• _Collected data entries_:
──────────────────────────────

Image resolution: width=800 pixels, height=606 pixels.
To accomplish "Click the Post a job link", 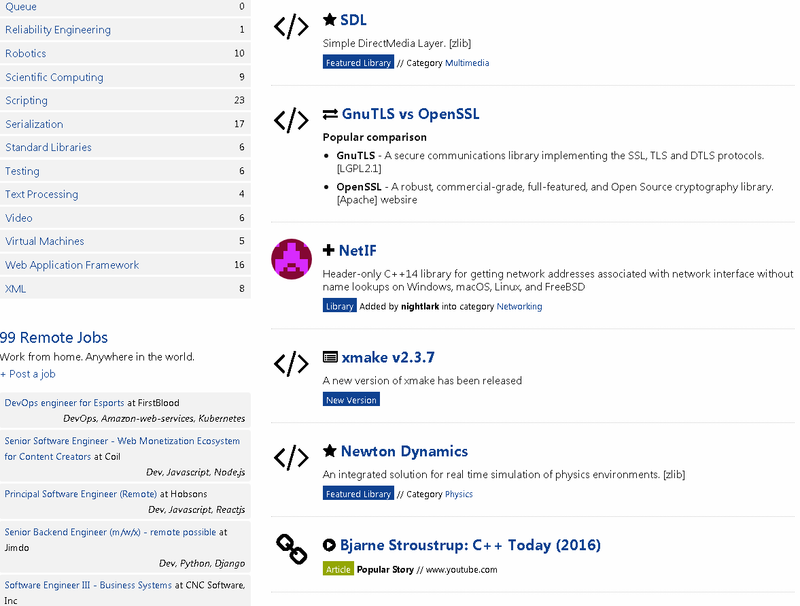I will (x=28, y=373).
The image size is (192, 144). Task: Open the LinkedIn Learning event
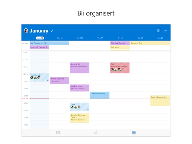pos(100,95)
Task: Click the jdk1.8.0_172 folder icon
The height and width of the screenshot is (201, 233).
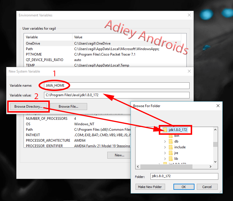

──────────────────────────────

Could you copy exactly, and with no pictures, the lines above from the one containing "The image size" through the last line, both included?

• _Reply_:
The image size is (192, 144). Task: Open the LinkedIn Learning event
pos(100,95)
Task: Click the jdk1.8.0_172 folder icon
The height and width of the screenshot is (201, 233).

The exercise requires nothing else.